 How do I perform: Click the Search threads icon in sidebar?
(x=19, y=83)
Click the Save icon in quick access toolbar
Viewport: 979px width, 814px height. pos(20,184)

--

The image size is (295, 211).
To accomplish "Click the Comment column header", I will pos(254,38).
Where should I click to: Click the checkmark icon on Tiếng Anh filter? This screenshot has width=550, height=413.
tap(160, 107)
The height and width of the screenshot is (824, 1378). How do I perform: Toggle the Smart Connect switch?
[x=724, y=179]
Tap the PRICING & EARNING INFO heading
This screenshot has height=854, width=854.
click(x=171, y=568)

■ **Exercise**: Could you write out the records again, starting with the line that contains "Tap the PRICING & EARNING INFO heading" and going on through the line that contains "click(x=171, y=568)", with "screenshot" swapped for "image" and nothing else changed?

■ **Expected answer**:
Tap the PRICING & EARNING INFO heading
This image has height=854, width=854.
click(x=171, y=568)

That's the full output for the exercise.